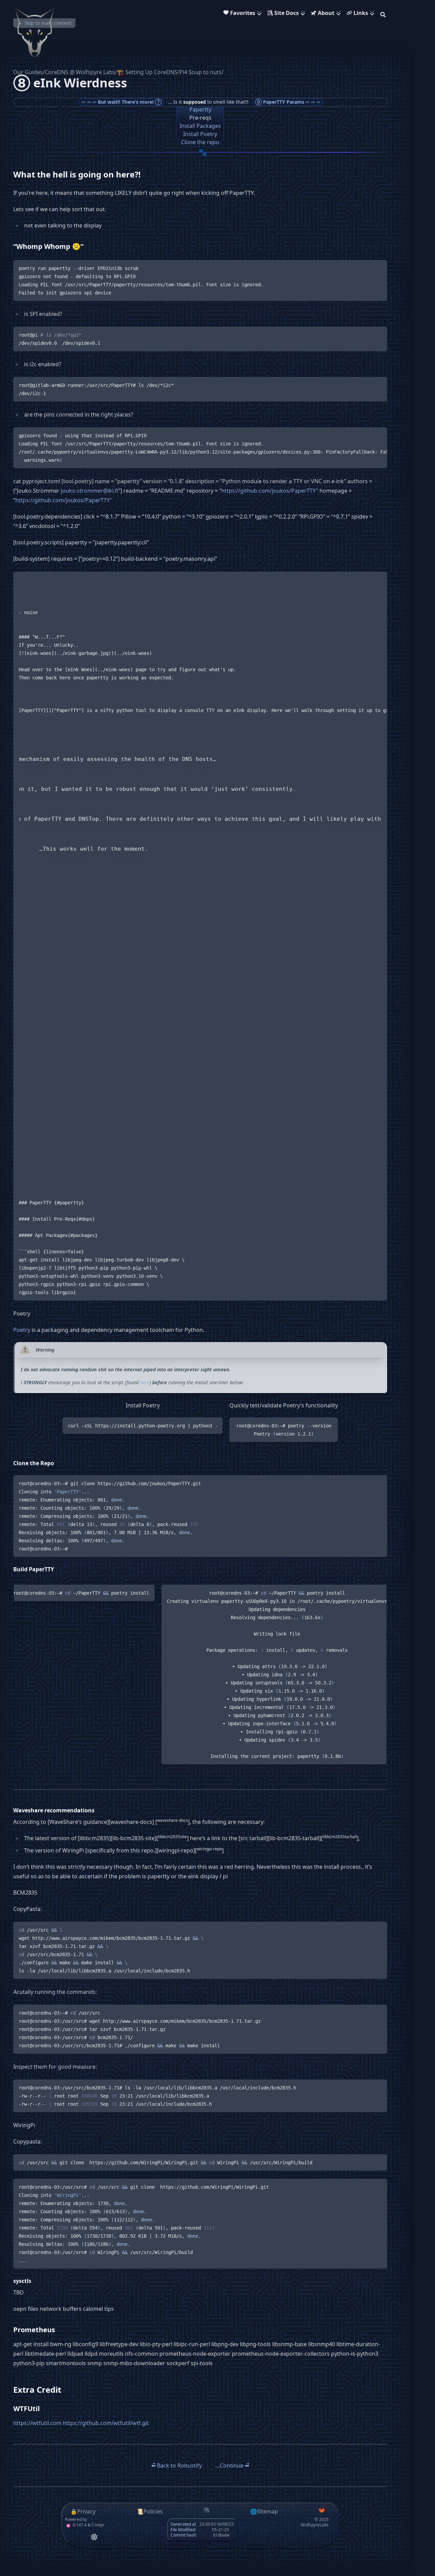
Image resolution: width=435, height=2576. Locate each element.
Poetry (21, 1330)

────────────────────────────────────────

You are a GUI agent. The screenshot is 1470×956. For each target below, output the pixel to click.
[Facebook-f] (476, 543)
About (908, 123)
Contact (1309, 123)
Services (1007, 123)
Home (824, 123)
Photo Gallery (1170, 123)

────────────────────────────────────────

■ Exercise details ■
Of all the entries above, output exactly the lines between the one holding "You are a GUI" and the one holding "Photo Gallery (1170, 123)", inclusive.

■ Output ■
You are a GUI agent. The screenshot is 1470×956. For each target below, output the pixel to click.
[Facebook-f] (476, 543)
About (908, 123)
Contact (1309, 123)
Services (1007, 123)
Home (824, 123)
Photo Gallery (1170, 123)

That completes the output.